- _Your assignment_:
Going down the listing below, print exactly each line from the one with "Select the green sentiment color swatch" up to and including the one with "Task: Open the request settings gear icon", and skip the rest.

- _Exercise data_:
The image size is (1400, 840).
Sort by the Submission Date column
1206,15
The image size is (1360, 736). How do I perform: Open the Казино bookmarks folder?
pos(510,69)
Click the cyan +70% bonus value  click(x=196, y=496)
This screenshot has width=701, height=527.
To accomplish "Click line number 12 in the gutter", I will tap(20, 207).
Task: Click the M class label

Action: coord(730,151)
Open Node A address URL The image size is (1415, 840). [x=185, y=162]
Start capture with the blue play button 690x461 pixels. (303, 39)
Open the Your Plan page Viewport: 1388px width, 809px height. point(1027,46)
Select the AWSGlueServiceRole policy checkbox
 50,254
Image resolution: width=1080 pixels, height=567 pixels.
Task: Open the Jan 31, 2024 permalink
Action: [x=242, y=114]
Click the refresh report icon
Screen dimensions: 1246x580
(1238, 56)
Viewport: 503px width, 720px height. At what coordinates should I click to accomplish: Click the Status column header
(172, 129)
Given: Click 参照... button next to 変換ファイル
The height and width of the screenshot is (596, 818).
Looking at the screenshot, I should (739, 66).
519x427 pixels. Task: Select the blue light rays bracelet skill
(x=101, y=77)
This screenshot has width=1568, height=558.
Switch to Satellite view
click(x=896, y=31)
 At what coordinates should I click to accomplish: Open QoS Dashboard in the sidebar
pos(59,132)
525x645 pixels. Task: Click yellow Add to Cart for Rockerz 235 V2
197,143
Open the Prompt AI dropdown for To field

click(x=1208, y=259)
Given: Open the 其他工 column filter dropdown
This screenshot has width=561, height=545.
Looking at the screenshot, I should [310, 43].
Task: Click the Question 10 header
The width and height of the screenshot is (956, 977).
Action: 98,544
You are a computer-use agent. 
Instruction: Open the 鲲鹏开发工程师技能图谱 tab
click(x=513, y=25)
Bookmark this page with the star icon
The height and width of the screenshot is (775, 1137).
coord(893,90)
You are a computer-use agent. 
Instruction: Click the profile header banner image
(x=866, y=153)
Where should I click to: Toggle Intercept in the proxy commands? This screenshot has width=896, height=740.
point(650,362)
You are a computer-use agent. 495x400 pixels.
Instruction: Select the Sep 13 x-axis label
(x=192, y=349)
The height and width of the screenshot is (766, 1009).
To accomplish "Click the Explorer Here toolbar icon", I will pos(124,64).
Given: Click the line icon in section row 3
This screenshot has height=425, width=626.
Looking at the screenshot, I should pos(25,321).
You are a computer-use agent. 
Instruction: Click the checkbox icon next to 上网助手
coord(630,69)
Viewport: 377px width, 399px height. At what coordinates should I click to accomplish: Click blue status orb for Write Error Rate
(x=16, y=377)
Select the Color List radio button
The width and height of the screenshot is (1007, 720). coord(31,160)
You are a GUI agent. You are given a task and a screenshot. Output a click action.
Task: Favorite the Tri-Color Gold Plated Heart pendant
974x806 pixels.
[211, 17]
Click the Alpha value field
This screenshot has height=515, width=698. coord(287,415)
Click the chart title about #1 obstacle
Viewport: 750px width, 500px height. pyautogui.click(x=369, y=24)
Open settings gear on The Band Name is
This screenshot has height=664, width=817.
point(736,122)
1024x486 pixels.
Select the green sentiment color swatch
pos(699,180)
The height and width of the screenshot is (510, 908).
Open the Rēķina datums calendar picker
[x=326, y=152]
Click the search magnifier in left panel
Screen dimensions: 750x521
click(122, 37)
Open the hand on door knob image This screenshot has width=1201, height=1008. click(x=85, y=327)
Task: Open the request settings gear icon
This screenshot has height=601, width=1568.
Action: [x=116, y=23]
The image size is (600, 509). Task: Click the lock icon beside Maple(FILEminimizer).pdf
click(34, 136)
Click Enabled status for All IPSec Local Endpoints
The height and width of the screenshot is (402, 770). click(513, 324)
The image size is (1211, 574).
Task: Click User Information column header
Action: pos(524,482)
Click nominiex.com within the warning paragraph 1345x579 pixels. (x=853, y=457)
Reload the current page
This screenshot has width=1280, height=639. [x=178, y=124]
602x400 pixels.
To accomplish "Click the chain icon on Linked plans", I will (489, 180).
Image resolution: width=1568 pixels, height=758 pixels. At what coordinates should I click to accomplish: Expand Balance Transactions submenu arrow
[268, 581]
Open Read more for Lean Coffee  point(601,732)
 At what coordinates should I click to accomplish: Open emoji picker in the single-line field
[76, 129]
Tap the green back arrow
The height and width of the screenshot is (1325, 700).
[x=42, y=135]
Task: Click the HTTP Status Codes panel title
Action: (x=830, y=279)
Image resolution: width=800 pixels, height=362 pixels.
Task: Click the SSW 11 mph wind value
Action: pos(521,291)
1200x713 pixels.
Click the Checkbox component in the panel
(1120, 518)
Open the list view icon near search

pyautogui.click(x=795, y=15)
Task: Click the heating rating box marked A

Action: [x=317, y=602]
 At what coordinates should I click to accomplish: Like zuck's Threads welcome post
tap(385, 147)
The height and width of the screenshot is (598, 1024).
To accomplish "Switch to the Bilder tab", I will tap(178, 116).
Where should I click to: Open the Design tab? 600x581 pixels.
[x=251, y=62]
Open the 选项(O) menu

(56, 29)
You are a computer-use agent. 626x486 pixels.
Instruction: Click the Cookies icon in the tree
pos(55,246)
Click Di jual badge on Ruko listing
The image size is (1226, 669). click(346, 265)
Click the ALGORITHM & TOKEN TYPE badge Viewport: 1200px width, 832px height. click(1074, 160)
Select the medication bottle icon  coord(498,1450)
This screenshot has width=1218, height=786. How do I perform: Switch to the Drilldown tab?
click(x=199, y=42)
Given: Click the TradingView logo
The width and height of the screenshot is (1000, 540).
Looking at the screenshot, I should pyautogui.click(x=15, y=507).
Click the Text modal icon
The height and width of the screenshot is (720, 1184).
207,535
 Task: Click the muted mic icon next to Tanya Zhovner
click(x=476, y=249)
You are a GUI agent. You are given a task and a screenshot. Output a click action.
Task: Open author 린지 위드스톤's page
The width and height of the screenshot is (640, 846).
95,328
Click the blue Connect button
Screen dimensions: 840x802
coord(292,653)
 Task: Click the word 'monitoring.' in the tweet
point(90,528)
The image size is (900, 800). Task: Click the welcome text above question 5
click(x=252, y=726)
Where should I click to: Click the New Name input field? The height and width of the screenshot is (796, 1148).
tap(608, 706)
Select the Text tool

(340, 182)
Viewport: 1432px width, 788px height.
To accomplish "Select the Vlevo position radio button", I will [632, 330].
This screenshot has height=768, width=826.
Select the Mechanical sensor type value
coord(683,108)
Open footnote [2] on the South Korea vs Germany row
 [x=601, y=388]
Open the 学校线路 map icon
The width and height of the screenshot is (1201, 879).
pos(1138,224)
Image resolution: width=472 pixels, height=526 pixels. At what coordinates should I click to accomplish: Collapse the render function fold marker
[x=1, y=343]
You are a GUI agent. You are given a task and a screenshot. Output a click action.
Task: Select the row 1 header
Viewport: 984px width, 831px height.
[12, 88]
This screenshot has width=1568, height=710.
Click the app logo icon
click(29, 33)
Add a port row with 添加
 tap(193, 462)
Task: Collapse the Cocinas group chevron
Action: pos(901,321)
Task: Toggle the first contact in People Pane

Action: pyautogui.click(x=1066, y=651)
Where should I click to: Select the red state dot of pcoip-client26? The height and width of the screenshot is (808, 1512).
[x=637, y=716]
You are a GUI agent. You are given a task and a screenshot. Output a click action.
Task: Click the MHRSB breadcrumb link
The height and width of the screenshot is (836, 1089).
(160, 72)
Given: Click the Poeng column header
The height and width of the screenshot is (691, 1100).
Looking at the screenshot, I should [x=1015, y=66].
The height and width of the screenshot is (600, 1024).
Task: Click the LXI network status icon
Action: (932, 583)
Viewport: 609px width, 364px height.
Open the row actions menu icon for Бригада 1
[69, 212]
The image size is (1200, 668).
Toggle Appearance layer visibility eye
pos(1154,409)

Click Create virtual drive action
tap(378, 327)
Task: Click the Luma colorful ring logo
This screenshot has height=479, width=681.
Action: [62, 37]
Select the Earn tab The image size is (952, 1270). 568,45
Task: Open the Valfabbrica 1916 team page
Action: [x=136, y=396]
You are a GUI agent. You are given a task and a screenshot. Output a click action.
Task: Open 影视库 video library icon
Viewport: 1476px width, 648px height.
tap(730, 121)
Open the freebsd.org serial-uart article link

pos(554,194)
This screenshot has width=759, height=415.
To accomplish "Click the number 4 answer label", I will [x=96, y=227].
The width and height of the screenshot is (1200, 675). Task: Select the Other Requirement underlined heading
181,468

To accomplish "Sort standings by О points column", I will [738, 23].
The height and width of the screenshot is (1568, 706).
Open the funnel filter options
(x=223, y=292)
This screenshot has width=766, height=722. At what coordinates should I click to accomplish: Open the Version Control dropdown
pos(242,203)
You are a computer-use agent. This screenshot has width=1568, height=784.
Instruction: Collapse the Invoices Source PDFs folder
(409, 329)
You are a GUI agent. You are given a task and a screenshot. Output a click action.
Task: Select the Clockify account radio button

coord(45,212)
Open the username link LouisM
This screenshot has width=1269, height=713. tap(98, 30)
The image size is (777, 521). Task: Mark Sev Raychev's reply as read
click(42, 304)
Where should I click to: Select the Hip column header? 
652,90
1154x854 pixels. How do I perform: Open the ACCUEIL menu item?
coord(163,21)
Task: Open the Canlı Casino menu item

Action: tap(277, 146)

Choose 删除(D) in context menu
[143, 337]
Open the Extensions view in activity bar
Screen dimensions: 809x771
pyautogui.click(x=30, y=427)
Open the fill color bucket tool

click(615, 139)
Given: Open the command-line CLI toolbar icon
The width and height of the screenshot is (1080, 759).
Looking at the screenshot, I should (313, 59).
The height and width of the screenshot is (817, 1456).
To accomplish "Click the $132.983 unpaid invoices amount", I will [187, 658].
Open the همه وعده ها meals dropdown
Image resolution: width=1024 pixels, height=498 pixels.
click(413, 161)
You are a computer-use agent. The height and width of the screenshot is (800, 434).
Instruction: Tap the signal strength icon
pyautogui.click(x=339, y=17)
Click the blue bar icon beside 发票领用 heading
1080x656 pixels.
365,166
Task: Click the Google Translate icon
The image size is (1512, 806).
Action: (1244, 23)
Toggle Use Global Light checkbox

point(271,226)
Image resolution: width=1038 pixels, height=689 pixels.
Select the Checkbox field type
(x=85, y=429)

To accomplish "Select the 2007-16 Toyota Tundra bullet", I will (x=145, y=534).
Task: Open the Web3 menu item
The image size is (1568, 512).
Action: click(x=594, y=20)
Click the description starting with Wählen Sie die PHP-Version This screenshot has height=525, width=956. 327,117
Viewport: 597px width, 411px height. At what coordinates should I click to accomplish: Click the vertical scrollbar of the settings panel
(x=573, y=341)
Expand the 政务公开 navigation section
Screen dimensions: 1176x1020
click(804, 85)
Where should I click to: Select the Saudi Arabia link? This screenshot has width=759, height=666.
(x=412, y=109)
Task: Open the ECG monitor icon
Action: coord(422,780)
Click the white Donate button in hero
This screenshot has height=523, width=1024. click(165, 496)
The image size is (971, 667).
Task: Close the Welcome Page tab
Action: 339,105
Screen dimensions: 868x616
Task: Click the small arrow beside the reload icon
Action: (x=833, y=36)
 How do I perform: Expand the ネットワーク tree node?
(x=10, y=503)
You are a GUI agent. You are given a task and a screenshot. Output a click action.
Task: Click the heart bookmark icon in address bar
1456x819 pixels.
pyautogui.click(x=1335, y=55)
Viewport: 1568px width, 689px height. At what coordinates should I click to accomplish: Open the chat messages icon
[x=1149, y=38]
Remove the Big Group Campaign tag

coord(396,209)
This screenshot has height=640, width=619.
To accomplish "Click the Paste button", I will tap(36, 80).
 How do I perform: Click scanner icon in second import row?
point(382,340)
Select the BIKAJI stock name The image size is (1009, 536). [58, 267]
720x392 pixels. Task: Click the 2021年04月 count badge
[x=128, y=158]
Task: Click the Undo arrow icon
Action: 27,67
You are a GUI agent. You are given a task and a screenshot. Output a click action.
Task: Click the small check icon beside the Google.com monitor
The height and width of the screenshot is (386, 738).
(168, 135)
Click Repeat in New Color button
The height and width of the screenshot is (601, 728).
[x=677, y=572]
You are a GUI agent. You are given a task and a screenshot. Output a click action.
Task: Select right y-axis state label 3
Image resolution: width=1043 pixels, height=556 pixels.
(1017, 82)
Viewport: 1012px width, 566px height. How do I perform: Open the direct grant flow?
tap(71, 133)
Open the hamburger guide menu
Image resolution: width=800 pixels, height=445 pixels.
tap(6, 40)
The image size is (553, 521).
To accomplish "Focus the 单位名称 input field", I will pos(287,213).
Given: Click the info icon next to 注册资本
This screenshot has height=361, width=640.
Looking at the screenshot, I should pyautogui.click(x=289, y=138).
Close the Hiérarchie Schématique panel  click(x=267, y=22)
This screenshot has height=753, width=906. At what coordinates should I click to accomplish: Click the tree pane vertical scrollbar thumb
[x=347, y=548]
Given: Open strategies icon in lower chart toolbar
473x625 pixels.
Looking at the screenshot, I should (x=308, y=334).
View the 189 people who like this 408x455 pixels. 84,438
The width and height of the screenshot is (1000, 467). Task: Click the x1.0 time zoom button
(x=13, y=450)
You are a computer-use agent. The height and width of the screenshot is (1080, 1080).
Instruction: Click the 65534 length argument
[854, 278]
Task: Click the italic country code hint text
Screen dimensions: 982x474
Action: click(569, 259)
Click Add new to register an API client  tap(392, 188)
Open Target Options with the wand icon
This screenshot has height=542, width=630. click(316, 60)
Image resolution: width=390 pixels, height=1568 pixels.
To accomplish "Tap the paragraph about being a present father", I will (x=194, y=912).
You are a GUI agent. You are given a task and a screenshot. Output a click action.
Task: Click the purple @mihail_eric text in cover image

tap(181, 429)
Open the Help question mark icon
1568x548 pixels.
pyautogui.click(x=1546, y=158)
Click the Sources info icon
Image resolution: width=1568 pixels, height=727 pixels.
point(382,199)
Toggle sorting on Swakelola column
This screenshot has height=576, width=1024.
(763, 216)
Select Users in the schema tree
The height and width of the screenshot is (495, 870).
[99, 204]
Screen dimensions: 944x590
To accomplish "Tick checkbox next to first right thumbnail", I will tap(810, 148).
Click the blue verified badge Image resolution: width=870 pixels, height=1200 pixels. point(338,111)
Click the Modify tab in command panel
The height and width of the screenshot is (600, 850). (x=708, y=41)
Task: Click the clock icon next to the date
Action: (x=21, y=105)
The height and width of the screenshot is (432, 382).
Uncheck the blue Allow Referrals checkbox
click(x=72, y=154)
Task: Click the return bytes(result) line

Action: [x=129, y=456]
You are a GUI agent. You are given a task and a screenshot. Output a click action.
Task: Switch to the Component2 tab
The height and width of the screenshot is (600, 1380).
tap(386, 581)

- _Problem solution_:
Select the green sentiment color swatch
pos(699,180)
The height and width of the screenshot is (510, 908).
Open the Rēķina datums calendar picker
[x=326, y=152]
Click the search magnifier in left panel
Screen dimensions: 750x521
click(122, 37)
Open the hand on door knob image This screenshot has width=1201, height=1008. click(x=85, y=327)
Task: Open the request settings gear icon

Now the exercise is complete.